Copy nothing from the entries below except the lines from the one containing "Task: Enable Make" through the one containing "Image resolution: width=1307", and copy those exactly.

Data section:
§

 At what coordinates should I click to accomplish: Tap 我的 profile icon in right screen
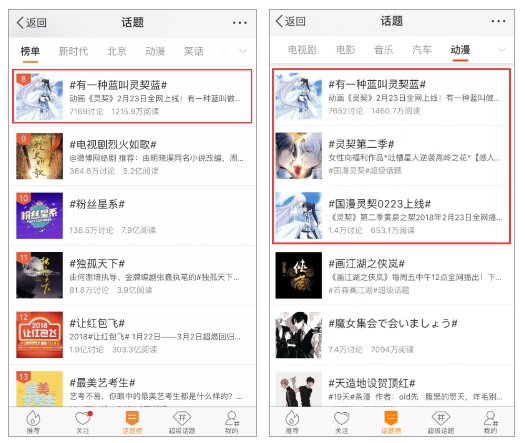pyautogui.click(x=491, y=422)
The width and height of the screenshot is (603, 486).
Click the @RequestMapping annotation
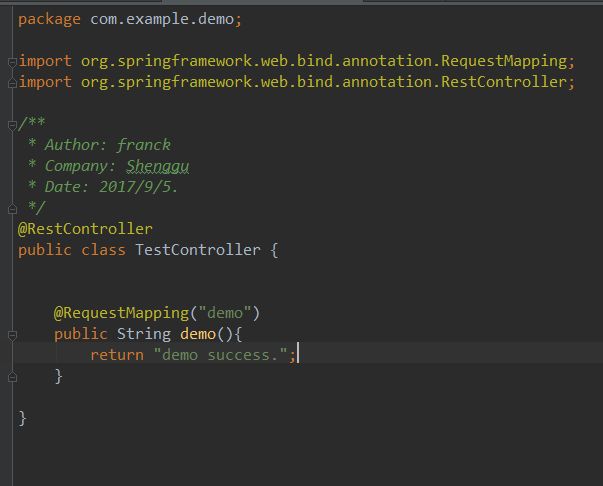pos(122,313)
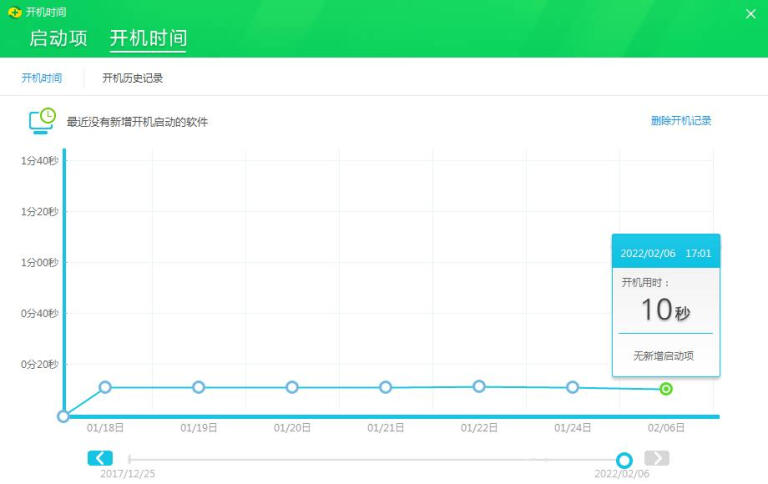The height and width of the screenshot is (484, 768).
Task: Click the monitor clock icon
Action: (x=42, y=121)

§

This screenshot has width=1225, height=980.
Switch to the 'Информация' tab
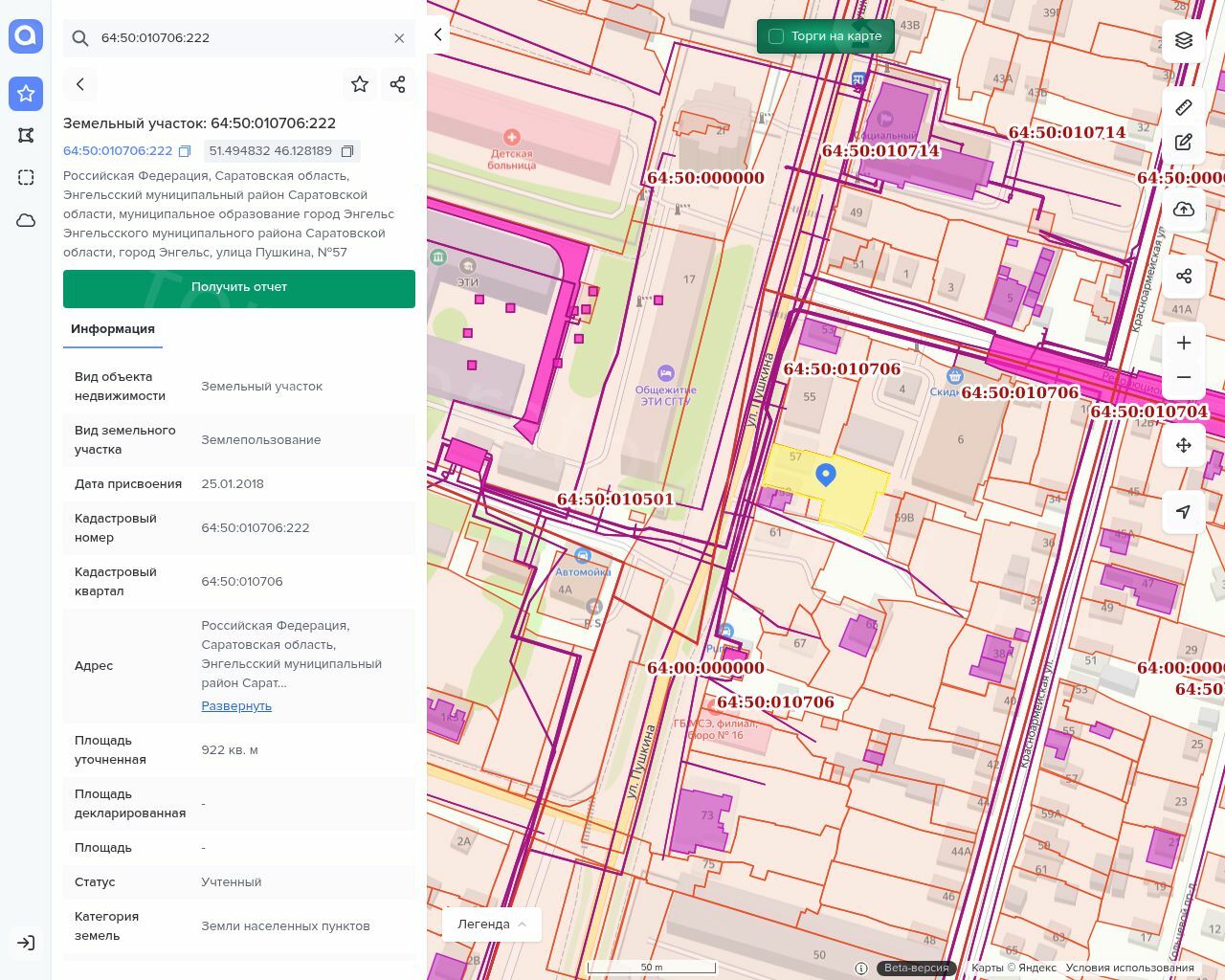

§

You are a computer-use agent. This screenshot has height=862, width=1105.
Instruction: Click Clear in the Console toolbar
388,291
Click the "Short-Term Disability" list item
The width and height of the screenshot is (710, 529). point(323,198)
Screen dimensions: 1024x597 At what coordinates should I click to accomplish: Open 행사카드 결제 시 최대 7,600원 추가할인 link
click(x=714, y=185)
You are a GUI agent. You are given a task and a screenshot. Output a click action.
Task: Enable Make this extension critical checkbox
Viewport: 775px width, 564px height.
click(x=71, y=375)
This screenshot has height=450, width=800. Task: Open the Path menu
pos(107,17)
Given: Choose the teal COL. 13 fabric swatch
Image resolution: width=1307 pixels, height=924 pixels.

§

Output for this exercise:
Task: Enable Make this extension critical checkbox
Viewport: 775px width, 564px height.
click(x=71, y=375)
This screenshot has height=450, width=800. Task: Open the Path menu
pos(107,17)
Given: Choose the teal COL. 13 fabric swatch
Image resolution: width=1307 pixels, height=924 pixels.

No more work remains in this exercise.